Transactions are initiated in real time, in simultaneous by lots of user and
applications hence it must have high volume of short, simple queries.
 Online analytical processing(OLAP) DBMS – They use the operational data for
tactical and strategical decision making. They have limited users deal with huge
amount of data,complex queries.
 Big data and analytics DBMS – To cope with big data new database technologies
have been introduced. One such is NoSQL (not only SQL) which abandons the well
known relational database scheme.
 XML DBMS – two types

1. Native XML DBMS – Use the logical,intrinsic structure of XML document.
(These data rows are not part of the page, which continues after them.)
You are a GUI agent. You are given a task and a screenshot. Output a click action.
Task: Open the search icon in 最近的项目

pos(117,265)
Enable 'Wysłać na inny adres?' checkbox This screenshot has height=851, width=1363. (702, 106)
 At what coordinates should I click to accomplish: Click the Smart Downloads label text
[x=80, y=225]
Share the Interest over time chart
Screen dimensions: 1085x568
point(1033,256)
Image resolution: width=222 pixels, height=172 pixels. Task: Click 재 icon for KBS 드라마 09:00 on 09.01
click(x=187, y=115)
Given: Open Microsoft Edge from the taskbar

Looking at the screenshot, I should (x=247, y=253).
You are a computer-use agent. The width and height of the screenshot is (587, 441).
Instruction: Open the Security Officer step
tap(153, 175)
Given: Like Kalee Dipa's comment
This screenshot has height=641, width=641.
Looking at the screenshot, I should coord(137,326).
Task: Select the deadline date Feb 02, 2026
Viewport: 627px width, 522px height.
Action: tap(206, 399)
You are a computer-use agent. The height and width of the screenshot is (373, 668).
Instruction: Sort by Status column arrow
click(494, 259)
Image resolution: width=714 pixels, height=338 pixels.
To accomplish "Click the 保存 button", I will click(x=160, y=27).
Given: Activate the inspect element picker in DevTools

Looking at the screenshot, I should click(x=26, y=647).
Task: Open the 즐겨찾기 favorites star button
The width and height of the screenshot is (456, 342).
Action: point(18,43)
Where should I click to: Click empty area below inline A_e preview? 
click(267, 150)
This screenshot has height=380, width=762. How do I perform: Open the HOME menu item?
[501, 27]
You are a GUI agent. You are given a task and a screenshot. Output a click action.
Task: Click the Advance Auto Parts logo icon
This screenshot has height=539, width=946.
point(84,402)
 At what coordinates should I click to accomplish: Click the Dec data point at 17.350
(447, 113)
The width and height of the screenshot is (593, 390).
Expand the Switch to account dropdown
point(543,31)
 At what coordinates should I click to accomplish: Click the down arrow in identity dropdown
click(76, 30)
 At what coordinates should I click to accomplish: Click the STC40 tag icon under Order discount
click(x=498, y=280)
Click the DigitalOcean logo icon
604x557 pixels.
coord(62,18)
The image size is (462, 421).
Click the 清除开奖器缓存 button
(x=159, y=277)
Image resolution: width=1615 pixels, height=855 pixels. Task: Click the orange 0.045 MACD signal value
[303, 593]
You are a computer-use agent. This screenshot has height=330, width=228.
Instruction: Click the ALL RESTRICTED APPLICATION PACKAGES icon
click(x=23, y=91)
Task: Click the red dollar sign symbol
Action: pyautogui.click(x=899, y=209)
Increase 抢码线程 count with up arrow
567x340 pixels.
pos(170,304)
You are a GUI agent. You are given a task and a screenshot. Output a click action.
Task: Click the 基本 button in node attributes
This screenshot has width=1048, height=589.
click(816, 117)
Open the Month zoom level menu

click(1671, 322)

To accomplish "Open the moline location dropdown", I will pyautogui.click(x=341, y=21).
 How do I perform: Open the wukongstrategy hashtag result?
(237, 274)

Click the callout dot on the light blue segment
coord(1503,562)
     2.Enabled XML DBMS – Existing DBMS with facilities to store XML data and structured
data in integrated way.                          
 Multimedia DBMS – Stores data such as text, images, audio, video and 3D games
which are usually stored in binary large object.
 GIS DBMS – Stores and queries the spatial data.
 Sensor DBMS – Allows to manage sensor data, bio-metric and telematics data.
 Mobile DBMS – Runs on the smartphones, tablets. It Handles the local queries.
Supports self management( no DBA).
 Open source DBMS – Code is publicly available and can be extended by anyone,
popular for small business applications.